Challenges in Healthcare in Saudi Arabia

The MOH is responsible for prevention and primary care and sponsors over 3,300 health centers in Saudi Arabia. Saudi Arabia established the department nearly 100 years ago to provide free health services to its citizens. However, the MOH could not meet the population’s healthcare needs, which stimulated and motivated changes in the country’s healthcare systems.

Media reports claimed that the public health system in Saudi Arabia presented deficiencies in maintaining standards. Public health services were more difficult to maintain as public health spending rose due to the aging Saudi Arabian population and higher chronic disease rates.

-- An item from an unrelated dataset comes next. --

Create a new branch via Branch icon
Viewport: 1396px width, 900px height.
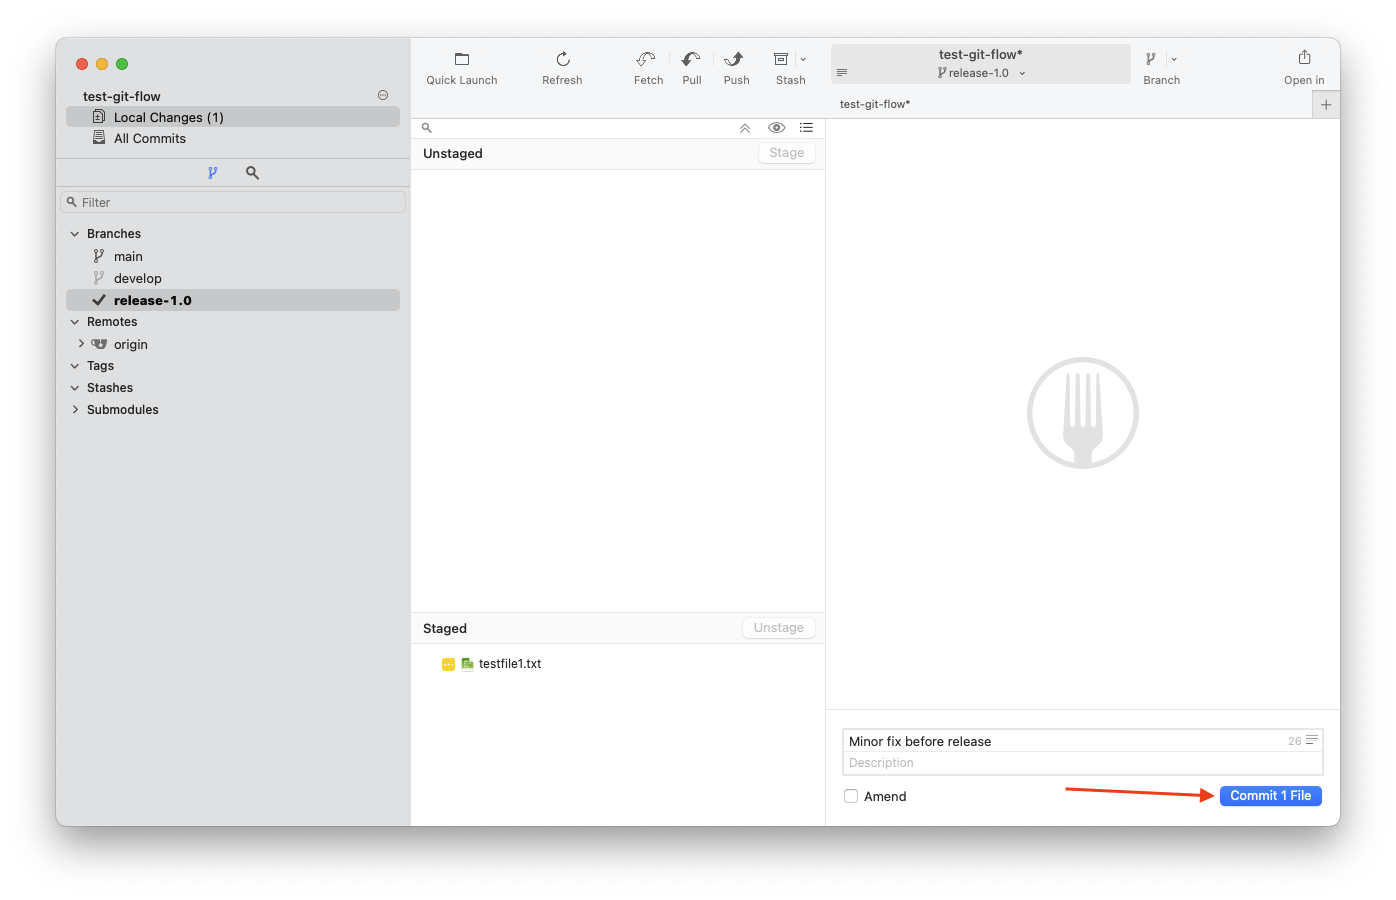click(1151, 60)
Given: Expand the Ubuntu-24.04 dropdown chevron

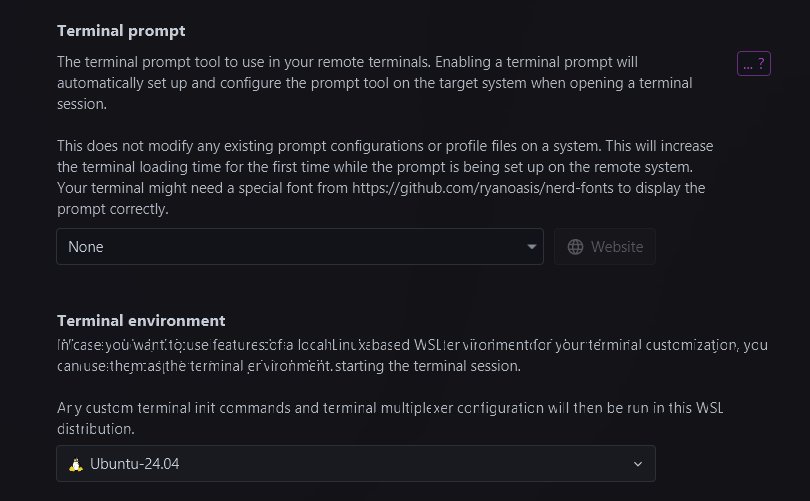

The government’s challenge in sustaining proper public health services is primarily due to the reduced revenues from oil. But the government was keen on reforming the health sector to fulfill social demands in the country, which ultimately led to the privatization of public health systems. Privatization happens when a publicly-owned business or industry transfers to private ownership and control. In healthcare, privatization involves non-governmental individuals becoming engaged in financing and managing healthcare.

 A study in Taif found that only 59% of patients who sought treatment at public healthcare facilities were satisfied in comparison to 77% satisfaction in the private sector.

The New Saudi Health System (NSHS)

The New Saudi Health System (NSHS) allowed local and foreign insurance companies to deal with expatriates and citizens in the private healthcare sector. Additionally, new legislation allowed private healthcare providers to enter the healthcare market.  Private healthcare continued to grow after the government introduced interest-free loans to encourage the construction of private facilities. Foreign investment supported the transition, which reached $3.5 billion in 2018.

The Paycheck Protection Program (PPP)

Paycheck Protection Program (PPP) is a loan for a small business that needs help paying its workers. The World Health Organization (WHO) and the World Bank believe PPPs would improve health care services, and the Saudi Arabian government has drawn up a PPP law that aims to boost private healthcare.

Efforts to Privatize

 Privatization intends to serve the needs of the rising population. Saudi Arabia will need 5,000 more beds by 2020 and 20,000 more beds by 2035, so the country hopes to privatize 295 hospitals and 2,259 healthcare facilities by 2030. With these changes, experts expect to see life expectancy increase to 78.4 for males and 81.3 for females by 2050. Leaders hope that privatization will reduce government healthcare spending and ultimately produce new funding for the MOH.

Privatization increases the motivation to provide efficient healthcare. Leaders in Saudi Arabia constructed Vision 2030, which is a framework and collection of long-term goals and expectations “to create a vibrant society in which all citizens can fulfill their dreams.” A key factor in the Vision 2030 blueprint is the privatization of healthcare in Saudi Arabia as it aims to improve the lives of those living in the country.